Is genus of this graph bigger than 2? Can you help me compute the genus of graph $G:$ $V(G)=\{u_1,\cdots,u_8,v_1,\cdots,v_5\}$ and $E(G)=\{u_1u_3,u_1u_4,$ $u_1u_5,u_1u_6,$ $u_1u_7,u_1u_8,$ $u_1v_2,u_1v_3, $ $u_2u_3,u_2u_4,u_2u_5,$ $u_2u_6,u_2u_7,$ $u_2u_8,u_2v_2,u_2v_3$ $,u_3u_5,u_3u_6,$ $u_3u_7,u_3u_8,u_3v_4,$ $u_3v_5,u_4u_5,u_4u_6,$ $u_4u_7,u_4u_8,u_4v_4,$ $u_4v_5,u_5v_1,$ $u_6v_1,u_7v_1,u_8v_1.\}$  Is  genus of this graph  bigger than 2 or eual to 2?
 A: On this site authors usually give an introduction to their problem, background information, what they have already tried and what sort of methods they are considering to enable the most appropriate answers to be given. Here's my approach which doesn't quite yet work...
If we start with this embedding of $K_{4,4}$ on the torus (from my answer to this question) you can see that we can fit $K_{4,5}$ on the double torus by adding a suitably placed handle on which we can place the 5th vertex and join it to 4 others. For instance, we could add vertex 9 joined to vertices 1, 2, 3 and 4 via a handle between faces 1-7-3-6 and 2-8-4-7.
In order to finish your graph we would then need to add edges/paths between 4 of the 5 green vertices and we can almost do that, apart from vertex 7 which is part of both faces which had the handle added to it and so it can only be joined to vertex 5. Thus vertex 7 must be your $v_1$. We can then add edges between vertices 5, 6 and 8 and vertex 9 (which is vertex 10 too, I didn't add its edges to the red vertices to simplify matters) can be joined to vertices 6 and 8 via the handle. 
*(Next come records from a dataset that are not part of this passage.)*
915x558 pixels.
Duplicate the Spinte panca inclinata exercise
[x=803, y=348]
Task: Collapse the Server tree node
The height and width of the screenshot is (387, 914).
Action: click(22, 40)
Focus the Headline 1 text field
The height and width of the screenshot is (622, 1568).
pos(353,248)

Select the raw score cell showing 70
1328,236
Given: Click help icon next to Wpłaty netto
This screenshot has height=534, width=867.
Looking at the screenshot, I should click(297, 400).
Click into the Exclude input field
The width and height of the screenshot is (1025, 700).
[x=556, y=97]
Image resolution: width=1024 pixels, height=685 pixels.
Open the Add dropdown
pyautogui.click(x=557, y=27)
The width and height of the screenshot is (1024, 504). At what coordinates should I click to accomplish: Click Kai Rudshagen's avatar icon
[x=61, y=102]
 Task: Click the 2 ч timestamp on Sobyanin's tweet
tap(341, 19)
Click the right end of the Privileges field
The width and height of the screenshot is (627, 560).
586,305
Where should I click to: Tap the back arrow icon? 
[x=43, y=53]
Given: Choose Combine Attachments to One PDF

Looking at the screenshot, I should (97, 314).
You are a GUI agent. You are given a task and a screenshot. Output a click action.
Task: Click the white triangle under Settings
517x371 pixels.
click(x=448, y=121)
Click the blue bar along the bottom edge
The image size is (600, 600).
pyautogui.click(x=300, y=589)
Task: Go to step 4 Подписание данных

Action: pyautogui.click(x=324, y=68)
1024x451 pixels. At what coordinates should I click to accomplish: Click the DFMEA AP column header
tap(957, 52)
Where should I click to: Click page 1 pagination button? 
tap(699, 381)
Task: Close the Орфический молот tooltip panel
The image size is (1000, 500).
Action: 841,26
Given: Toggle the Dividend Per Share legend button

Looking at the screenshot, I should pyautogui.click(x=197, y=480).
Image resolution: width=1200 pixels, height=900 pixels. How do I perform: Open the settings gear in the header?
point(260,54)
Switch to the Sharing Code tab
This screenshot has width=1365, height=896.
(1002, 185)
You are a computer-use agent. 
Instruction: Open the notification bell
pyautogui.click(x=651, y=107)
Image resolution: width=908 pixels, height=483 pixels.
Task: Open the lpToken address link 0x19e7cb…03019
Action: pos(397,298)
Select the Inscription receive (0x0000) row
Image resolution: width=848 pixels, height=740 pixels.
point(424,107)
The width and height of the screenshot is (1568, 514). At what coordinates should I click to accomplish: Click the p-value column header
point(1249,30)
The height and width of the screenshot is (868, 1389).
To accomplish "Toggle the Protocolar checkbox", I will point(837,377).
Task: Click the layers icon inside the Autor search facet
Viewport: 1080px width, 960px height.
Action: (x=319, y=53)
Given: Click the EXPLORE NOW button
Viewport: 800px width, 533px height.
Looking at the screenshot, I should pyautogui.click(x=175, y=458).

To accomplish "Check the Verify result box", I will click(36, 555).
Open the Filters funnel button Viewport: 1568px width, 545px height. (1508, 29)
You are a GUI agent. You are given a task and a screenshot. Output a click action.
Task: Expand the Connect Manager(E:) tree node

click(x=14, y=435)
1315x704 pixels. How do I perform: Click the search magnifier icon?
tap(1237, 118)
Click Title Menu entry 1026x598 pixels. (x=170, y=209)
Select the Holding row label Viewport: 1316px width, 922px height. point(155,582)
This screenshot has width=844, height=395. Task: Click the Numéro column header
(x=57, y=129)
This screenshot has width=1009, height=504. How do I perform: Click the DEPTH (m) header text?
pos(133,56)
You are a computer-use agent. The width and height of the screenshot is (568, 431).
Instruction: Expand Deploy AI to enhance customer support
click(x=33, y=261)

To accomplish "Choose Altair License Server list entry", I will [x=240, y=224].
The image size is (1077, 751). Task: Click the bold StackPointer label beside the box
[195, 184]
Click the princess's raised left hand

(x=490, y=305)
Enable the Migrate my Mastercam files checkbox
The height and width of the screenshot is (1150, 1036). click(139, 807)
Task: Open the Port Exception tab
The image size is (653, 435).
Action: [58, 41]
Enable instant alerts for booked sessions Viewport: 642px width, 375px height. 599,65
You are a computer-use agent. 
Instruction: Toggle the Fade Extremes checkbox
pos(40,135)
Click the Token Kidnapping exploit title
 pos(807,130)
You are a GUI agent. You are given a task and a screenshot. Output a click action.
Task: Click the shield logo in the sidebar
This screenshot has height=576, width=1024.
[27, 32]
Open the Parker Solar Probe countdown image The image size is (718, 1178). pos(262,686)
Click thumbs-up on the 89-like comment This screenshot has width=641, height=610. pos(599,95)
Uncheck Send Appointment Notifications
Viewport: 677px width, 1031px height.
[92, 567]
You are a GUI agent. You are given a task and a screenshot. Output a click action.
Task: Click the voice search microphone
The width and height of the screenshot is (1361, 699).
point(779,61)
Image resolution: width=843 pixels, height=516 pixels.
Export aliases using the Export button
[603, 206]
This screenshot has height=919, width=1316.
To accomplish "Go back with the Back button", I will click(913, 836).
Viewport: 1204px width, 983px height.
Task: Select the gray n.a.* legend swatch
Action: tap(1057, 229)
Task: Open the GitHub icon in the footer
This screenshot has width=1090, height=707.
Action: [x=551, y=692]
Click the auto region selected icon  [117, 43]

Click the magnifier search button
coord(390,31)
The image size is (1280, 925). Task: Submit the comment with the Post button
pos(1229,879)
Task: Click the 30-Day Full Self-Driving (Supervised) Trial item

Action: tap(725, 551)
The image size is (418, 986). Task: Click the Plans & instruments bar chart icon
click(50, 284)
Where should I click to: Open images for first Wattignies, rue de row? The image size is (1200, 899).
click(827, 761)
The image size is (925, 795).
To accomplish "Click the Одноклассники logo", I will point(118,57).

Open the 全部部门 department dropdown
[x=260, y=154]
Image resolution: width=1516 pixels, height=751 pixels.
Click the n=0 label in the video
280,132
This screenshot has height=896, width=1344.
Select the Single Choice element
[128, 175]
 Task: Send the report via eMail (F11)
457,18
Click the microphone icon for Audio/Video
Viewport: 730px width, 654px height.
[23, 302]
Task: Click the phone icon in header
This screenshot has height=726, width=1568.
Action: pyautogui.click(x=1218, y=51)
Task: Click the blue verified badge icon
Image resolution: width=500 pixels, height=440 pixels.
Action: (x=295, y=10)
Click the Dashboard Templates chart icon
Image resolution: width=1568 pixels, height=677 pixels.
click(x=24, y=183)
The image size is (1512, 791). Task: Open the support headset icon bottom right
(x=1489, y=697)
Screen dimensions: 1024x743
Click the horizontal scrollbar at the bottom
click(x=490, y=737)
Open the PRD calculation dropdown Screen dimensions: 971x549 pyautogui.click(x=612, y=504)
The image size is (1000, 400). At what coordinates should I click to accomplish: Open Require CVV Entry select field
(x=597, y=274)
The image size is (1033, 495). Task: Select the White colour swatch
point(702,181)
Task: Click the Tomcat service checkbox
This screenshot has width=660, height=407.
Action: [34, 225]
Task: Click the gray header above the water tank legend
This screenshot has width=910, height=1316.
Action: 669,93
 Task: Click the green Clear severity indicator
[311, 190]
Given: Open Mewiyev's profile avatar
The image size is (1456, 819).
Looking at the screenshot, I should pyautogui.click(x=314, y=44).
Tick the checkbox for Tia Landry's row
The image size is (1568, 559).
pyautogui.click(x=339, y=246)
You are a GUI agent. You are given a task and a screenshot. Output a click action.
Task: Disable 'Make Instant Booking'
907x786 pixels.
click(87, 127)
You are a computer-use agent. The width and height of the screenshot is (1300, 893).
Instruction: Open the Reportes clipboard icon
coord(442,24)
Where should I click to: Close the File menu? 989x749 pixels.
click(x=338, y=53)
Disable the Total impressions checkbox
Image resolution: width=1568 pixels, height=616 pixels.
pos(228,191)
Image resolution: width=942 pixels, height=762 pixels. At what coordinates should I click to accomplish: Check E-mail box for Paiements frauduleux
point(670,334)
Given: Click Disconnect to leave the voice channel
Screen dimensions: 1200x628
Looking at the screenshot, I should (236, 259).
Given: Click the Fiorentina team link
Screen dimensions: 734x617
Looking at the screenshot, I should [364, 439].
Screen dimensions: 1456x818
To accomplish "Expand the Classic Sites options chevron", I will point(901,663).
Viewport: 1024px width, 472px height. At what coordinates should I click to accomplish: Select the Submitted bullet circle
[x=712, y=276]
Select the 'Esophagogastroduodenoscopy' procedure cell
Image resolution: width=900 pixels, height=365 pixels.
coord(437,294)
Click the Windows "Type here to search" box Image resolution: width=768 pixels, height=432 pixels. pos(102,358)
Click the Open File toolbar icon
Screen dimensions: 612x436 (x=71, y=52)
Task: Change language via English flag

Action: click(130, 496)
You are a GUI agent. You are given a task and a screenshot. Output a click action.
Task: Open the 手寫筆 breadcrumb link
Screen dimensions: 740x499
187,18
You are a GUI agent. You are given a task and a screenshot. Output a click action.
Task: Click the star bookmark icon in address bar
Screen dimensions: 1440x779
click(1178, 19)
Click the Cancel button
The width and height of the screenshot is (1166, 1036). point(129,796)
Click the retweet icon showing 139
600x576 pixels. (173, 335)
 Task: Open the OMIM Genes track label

However, it can't be joined to vertex 5, so my feeling is that this graph does not have genus 2. Algebraically we can prove that any embedding of $K_{5,4}$ must have all faces of size 4 except for either one of size 8 or two of size 6 and you will need to prove that any other type of embedding doesn't work similarly or cannot exist.
A similar case to your graph has the genus proved in this paper "The orientable genus of some joins of complete graphs with large edgeless graphs" (Ellingham and Stephens), maybe that will be useful for you in the future. Similarly, this paper might be relevant too.
A: An algorithm to compute the genus is implemented in Sage. The OP should type in his graph, and see what happens.